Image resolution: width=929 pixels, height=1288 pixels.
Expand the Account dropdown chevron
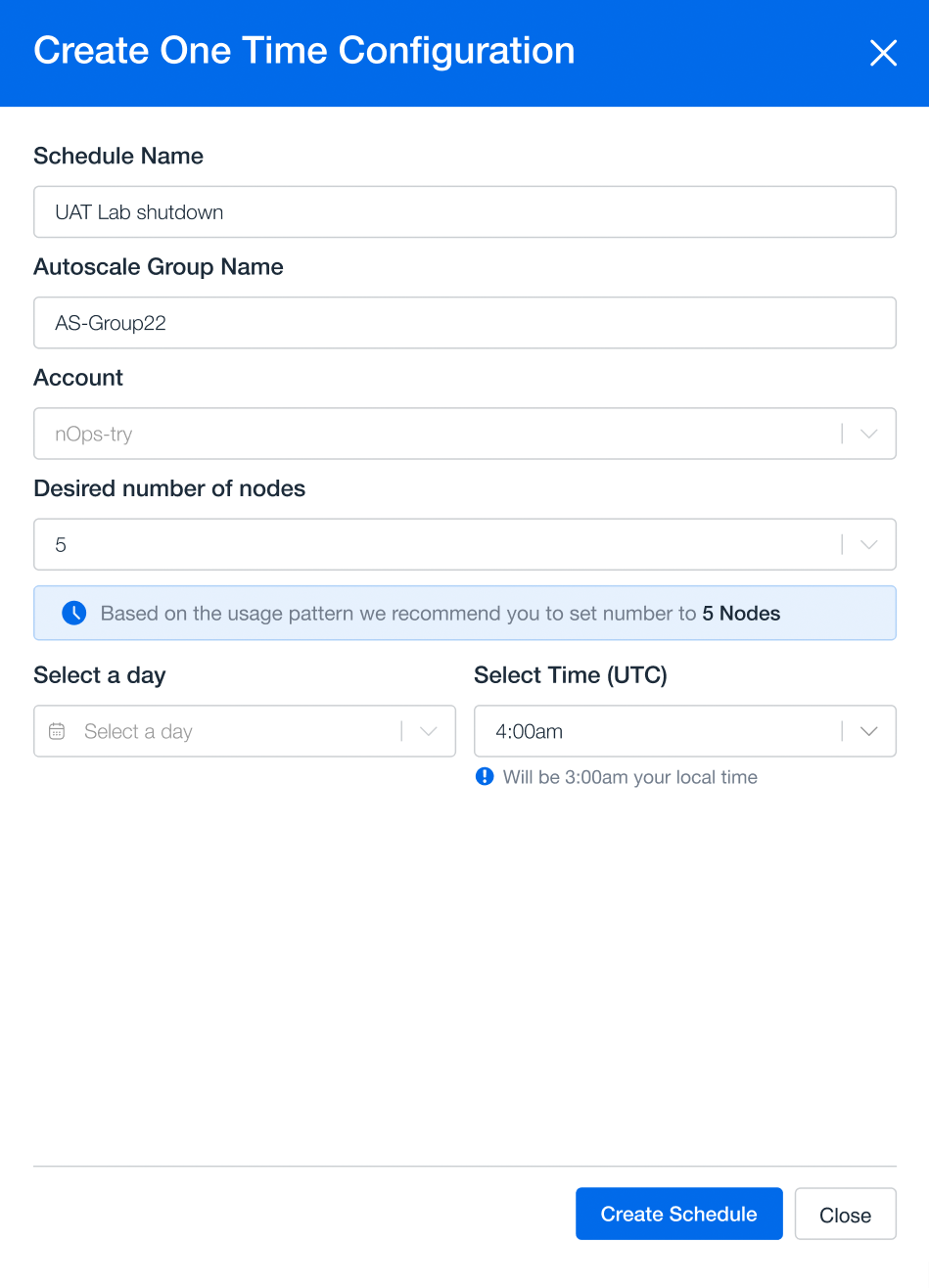[x=868, y=434]
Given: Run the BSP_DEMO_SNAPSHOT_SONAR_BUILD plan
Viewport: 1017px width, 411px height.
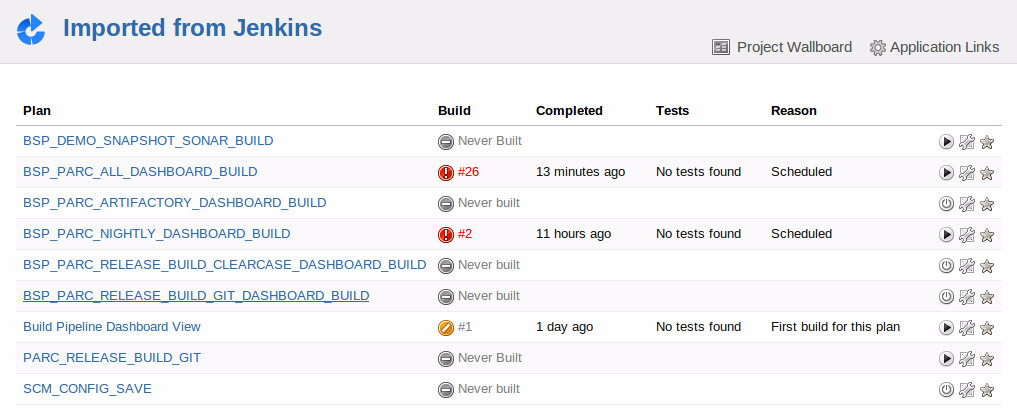Looking at the screenshot, I should click(946, 141).
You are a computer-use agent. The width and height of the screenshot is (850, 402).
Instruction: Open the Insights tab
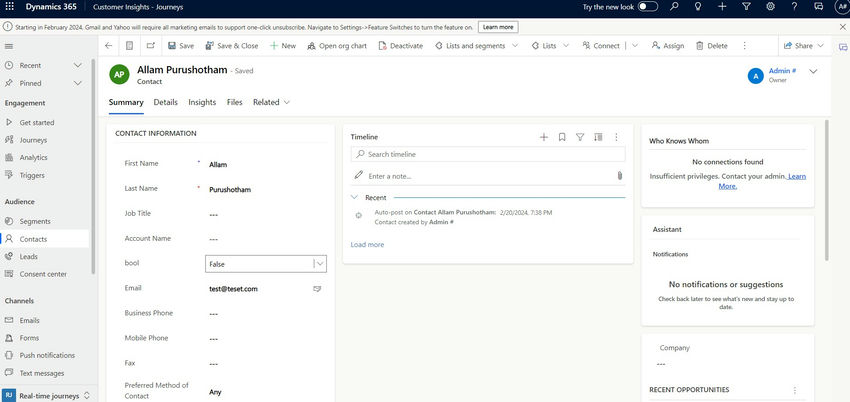point(202,102)
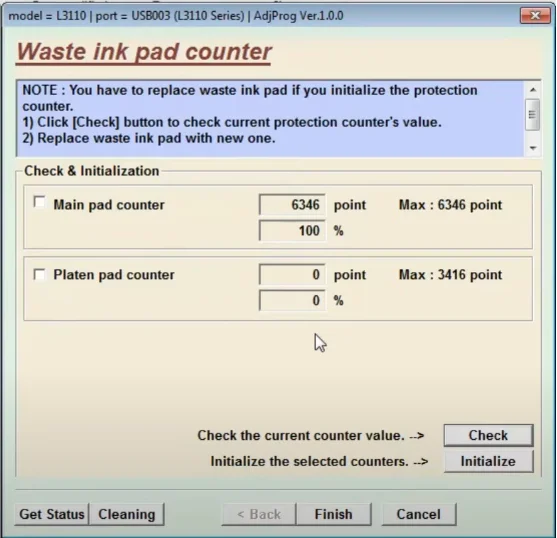This screenshot has width=557, height=538.
Task: Click the Platen pad counter percent field
Action: coord(292,300)
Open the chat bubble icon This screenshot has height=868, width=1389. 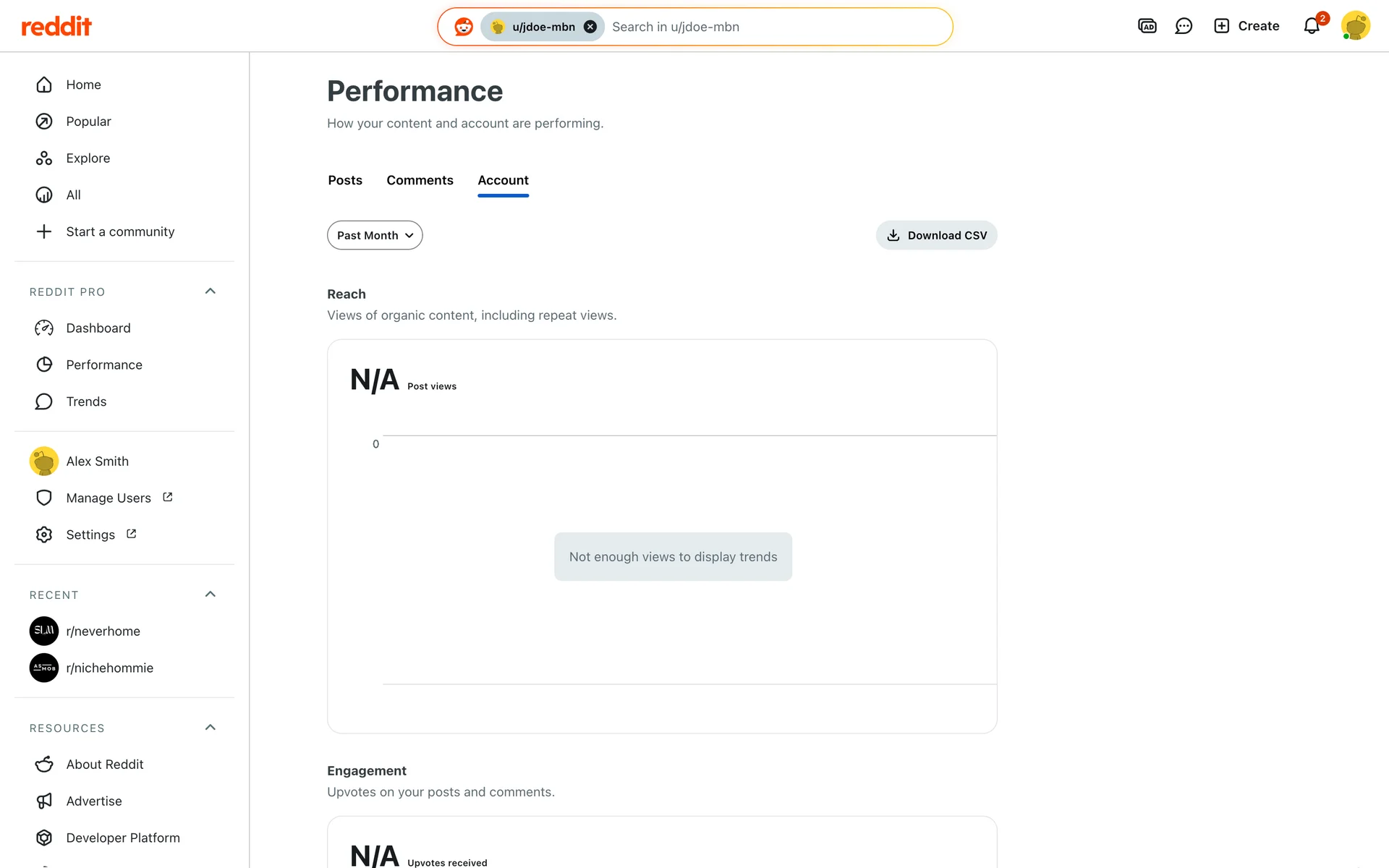pyautogui.click(x=1184, y=26)
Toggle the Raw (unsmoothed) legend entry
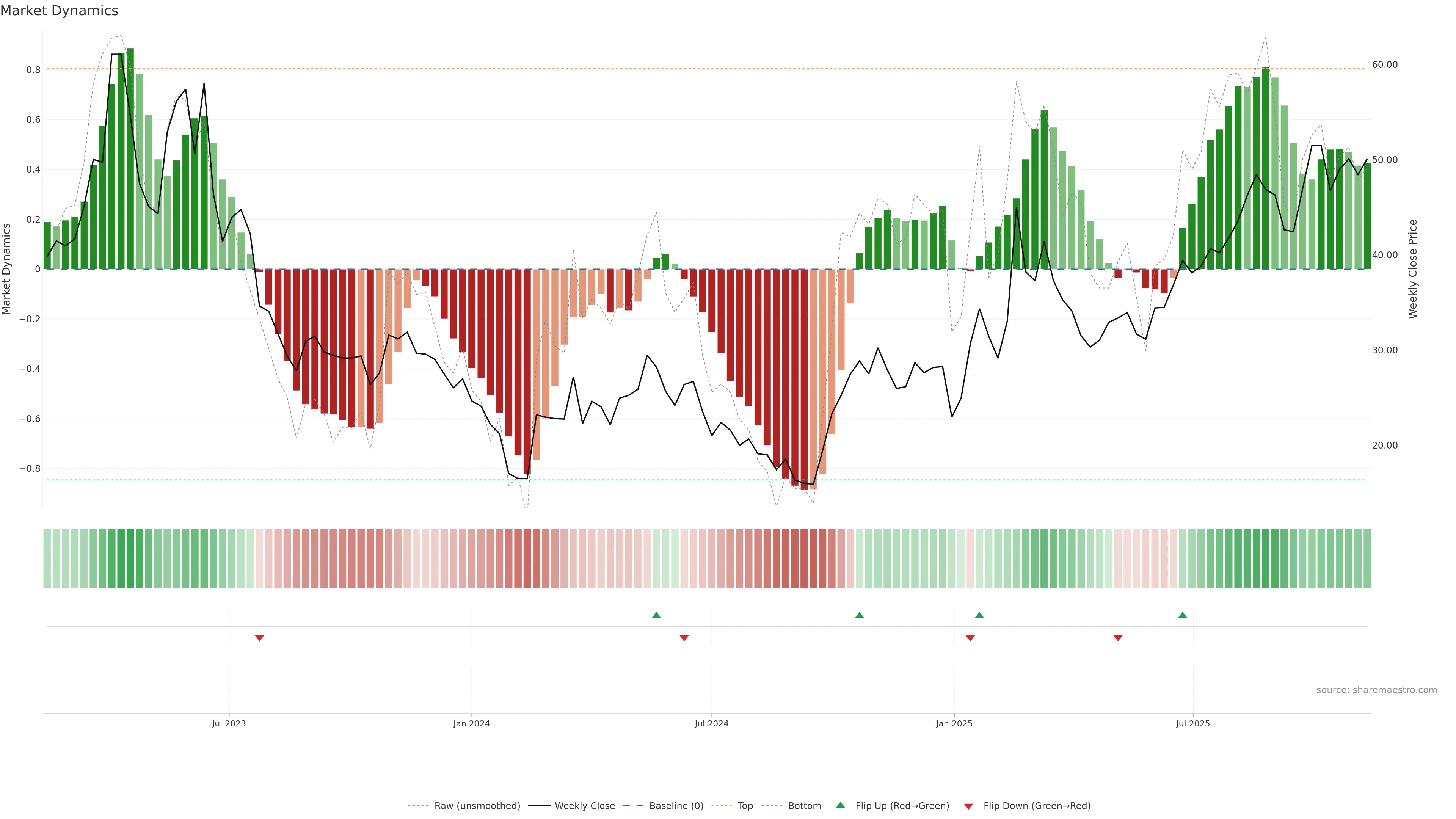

● WRITTEN INSTRUCTION:
Reproduce the records word for word, beginning with their first line and continuing through the line that contains "Looking at the", with both of those lines included. Omit the pictures from your answer.

● OUTPUT FOR THIS EXERCISE:
Image resolution: width=929 pixels, height=1288 pixels.
Expand the Account dropdown chevron
[x=868, y=434]
Given: Run the BSP_DEMO_SNAPSHOT_SONAR_BUILD plan
Viewport: 1017px width, 411px height.
Looking at the screenshot, I should click(946, 141).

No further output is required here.